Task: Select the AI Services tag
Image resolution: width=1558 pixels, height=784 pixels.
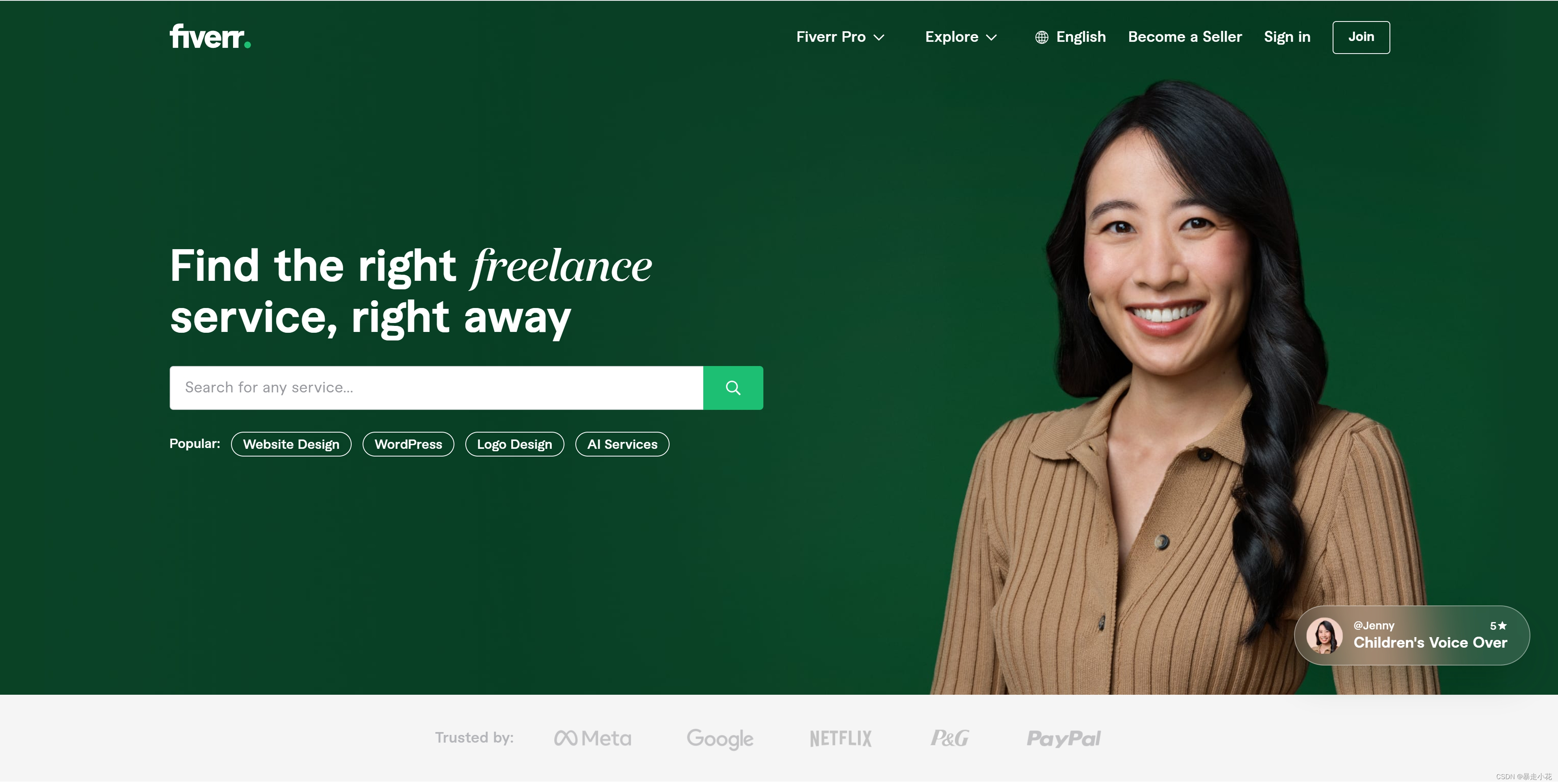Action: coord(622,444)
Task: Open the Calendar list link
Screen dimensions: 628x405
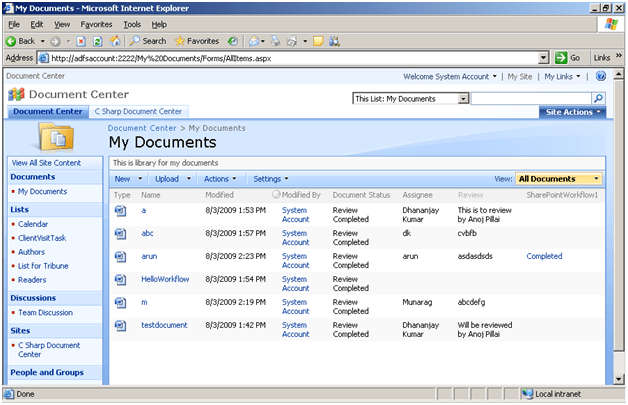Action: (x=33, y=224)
...
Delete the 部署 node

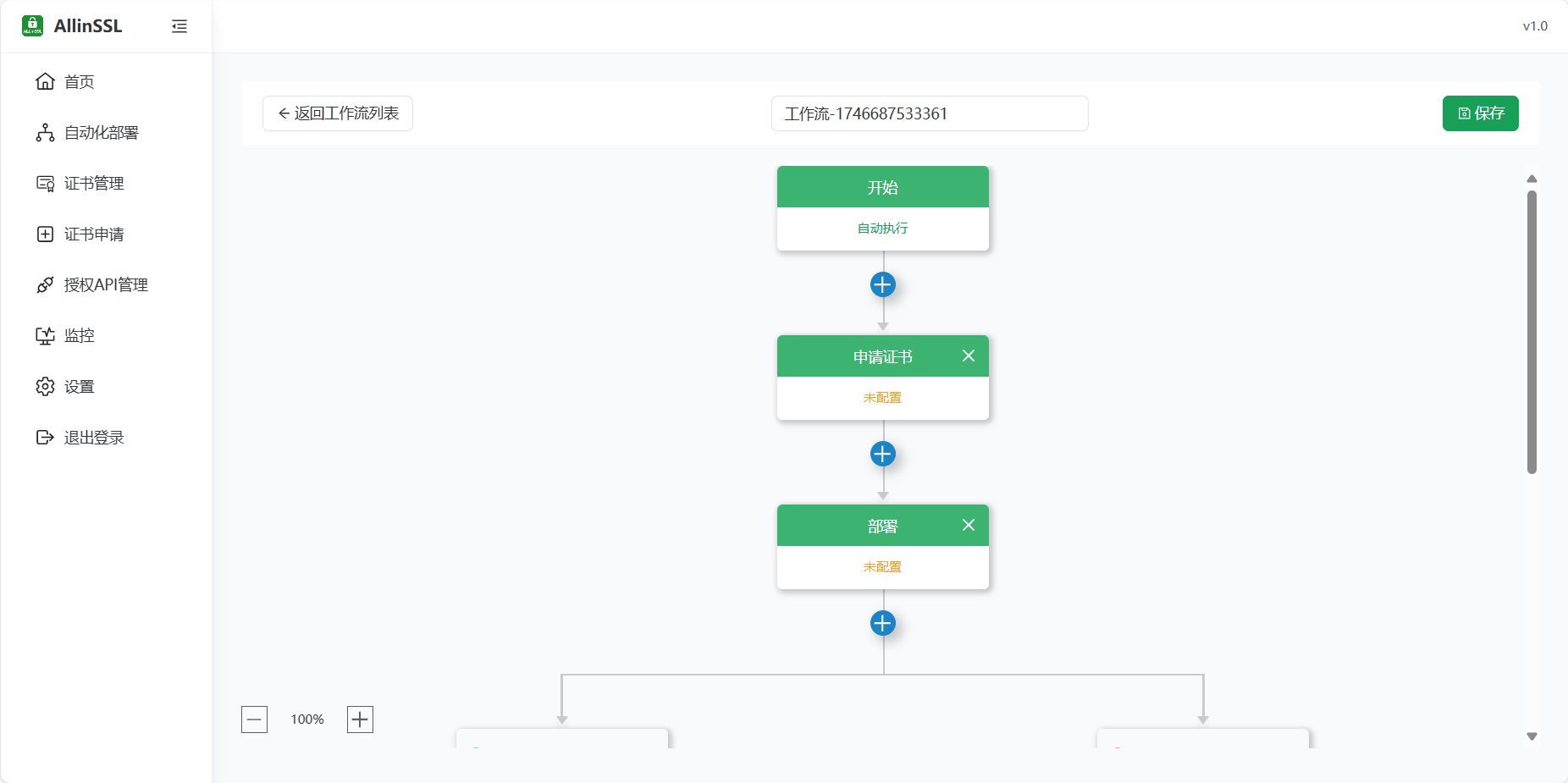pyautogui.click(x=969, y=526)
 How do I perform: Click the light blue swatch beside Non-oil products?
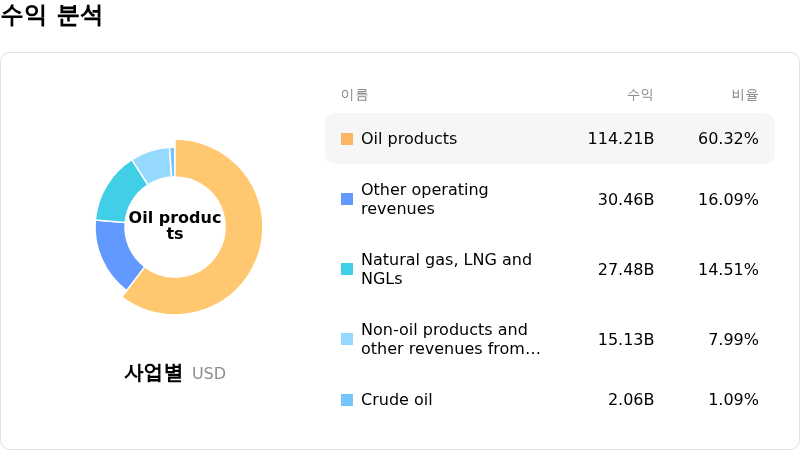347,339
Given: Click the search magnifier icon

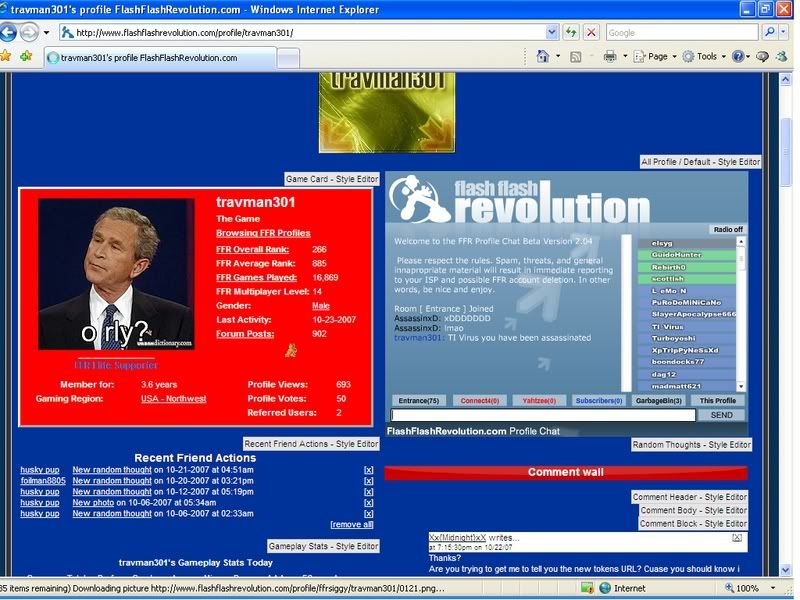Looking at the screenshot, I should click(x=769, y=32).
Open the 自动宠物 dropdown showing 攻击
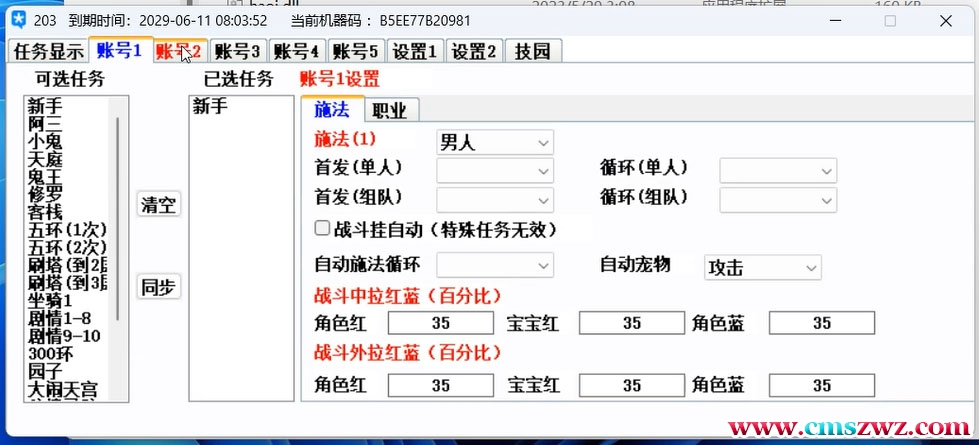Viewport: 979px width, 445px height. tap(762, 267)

**WHAT THE EXERCISE ASKS:** Render the stretch of material above, from the line containing "Task: Open the Calendar list link" through the line containing "Action: (x=33, y=224)", as a Markdown table with the columns Number and Entry. Skip blank lines, and leave out the pictures.

**SOLUTION BELOW:**
| Number | Entry |
|---|---|
| 1 | Task: Open the Calendar list link |
| 2 | Screen dimensions: 628x405 |
| 3 | Action: (x=33, y=224) |